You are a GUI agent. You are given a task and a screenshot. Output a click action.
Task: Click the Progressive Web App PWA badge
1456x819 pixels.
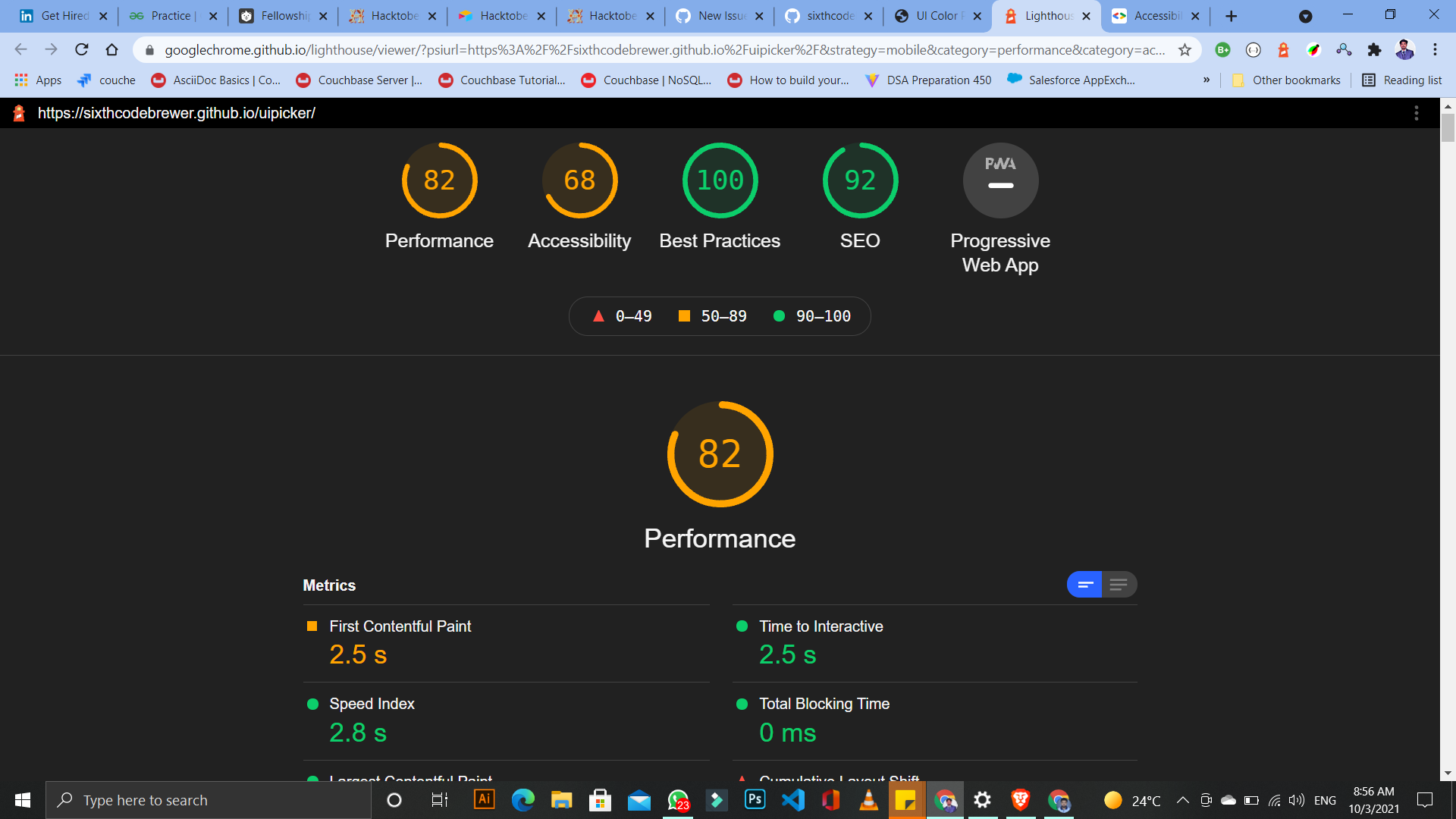click(x=1000, y=180)
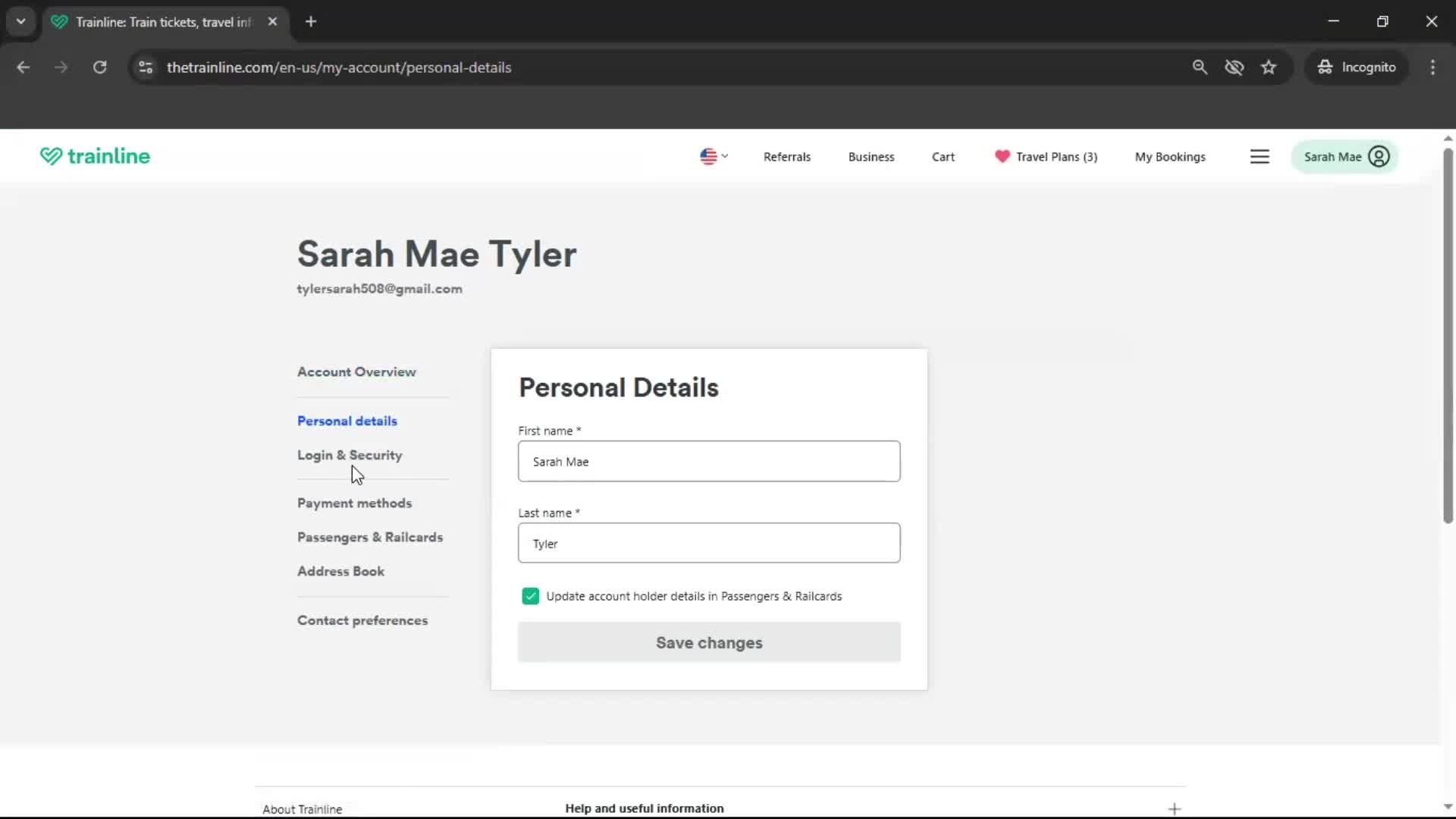
Task: Open My Bookings link
Action: pos(1169,157)
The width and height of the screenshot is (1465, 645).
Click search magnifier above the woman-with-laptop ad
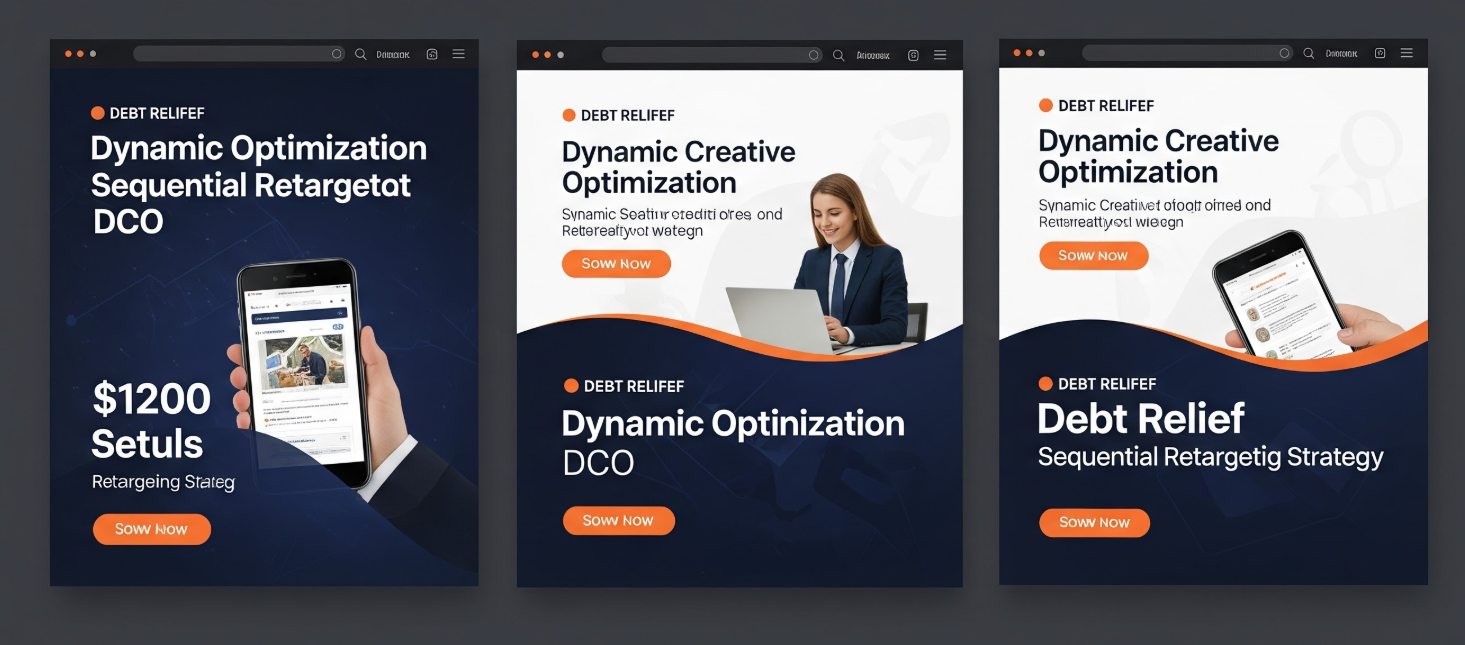(x=839, y=56)
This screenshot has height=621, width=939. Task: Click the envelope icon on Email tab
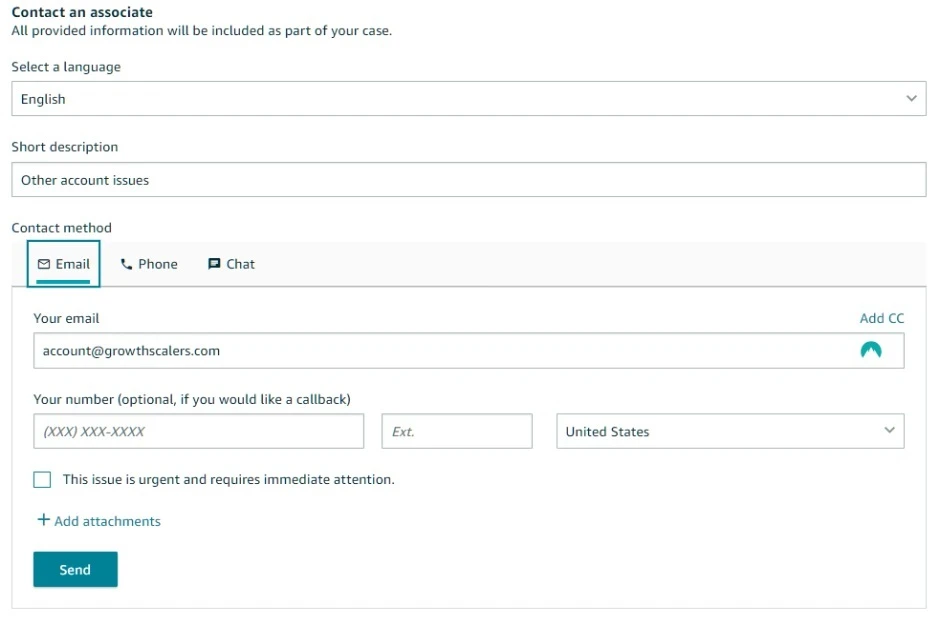click(44, 264)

━━━━━━━━━━━━━━━━

■ WHAT YOU NEED TO DO:
Revise the material above by replacing every "screenshot" with "screen capture" and keeping everything else the same. Omit the pictures from your answer.

■ REPLY:
You are a GUI agent. You are given a task and a screen capture. Output a click action.
Task: Click the Progressive Web App PWA badge
1456x819 pixels.
click(x=1000, y=180)
Task: Open My Bookings link
Action: pos(1169,157)
The width and height of the screen capture is (1465, 645).
Click search magnifier above the woman-with-laptop ad
(x=839, y=56)
This screen capture has height=621, width=939. Task: Click the envelope icon on Email tab
click(44, 264)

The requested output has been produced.